● What the task requires
Wherever a line of the records contains "computer", copy that line.

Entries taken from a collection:
========
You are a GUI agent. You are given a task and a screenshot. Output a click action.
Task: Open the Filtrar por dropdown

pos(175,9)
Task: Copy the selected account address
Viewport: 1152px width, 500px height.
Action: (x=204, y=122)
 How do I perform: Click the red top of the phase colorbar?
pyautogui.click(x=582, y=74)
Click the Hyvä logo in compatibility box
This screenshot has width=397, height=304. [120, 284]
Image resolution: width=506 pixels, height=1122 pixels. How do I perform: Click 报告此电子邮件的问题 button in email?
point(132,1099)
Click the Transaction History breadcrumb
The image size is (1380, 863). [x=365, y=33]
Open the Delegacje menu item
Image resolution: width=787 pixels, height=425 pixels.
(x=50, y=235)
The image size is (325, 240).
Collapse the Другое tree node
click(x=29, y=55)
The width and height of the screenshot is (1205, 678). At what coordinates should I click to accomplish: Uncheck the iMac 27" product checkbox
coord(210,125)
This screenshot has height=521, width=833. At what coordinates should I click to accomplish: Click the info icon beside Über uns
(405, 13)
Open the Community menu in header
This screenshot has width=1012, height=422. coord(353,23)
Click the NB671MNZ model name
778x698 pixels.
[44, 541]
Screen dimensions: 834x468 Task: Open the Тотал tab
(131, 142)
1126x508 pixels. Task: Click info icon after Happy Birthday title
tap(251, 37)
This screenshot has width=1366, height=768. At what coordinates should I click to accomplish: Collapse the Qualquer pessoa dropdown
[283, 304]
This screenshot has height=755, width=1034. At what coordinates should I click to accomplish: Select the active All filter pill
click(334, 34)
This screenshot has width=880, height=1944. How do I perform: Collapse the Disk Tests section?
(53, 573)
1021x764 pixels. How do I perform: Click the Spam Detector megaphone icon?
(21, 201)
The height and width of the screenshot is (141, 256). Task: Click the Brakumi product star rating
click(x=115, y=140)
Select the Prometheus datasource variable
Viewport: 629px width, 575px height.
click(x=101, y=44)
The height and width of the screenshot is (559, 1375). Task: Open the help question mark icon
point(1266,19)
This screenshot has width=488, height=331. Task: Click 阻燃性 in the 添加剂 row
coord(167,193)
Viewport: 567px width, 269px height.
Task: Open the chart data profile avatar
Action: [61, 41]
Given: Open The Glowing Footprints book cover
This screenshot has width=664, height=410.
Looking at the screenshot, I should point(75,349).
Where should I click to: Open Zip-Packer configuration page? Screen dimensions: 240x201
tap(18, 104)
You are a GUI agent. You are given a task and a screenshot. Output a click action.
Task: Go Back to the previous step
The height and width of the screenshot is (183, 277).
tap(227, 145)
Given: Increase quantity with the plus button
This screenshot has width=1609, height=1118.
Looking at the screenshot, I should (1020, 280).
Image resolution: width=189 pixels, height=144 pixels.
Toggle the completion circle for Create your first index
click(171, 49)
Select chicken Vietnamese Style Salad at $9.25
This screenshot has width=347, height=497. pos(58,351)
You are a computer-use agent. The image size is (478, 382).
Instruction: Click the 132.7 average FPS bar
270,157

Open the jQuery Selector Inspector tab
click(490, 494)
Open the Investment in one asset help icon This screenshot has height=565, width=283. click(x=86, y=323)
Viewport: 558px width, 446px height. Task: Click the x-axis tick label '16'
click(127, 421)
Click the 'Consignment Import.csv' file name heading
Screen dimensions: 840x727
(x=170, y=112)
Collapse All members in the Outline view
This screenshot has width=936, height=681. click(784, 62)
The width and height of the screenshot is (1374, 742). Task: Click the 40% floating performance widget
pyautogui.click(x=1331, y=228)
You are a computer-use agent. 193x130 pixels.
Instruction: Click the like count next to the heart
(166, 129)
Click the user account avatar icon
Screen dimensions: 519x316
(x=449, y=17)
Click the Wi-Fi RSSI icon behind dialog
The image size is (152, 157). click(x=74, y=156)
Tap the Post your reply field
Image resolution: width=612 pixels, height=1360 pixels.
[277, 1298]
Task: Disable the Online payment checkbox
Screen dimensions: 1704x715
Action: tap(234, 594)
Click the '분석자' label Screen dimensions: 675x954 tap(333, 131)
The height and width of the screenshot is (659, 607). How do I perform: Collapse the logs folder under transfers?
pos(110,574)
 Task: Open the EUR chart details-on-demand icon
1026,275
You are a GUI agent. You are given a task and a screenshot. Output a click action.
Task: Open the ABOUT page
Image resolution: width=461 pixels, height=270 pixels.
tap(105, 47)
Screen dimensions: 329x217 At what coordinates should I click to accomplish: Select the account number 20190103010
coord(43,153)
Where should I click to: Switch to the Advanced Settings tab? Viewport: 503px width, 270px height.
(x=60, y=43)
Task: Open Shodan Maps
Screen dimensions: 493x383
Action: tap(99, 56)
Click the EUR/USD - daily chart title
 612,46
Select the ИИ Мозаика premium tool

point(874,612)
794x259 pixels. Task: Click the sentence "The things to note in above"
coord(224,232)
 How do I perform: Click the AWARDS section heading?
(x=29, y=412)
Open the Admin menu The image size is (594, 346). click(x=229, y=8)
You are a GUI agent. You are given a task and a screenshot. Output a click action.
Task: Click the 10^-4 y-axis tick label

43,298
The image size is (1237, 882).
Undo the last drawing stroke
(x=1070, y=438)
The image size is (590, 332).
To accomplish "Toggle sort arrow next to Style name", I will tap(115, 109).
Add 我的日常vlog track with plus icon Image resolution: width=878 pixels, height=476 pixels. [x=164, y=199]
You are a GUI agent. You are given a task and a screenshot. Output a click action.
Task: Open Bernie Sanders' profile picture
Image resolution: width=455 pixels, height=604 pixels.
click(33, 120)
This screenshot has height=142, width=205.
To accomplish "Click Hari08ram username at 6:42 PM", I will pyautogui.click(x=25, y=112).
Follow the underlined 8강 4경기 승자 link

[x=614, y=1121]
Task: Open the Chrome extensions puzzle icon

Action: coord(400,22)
========
● Your solution
You are a computer-use agent. The image size is (478, 382).
You are a computer-use agent. 193x130 pixels.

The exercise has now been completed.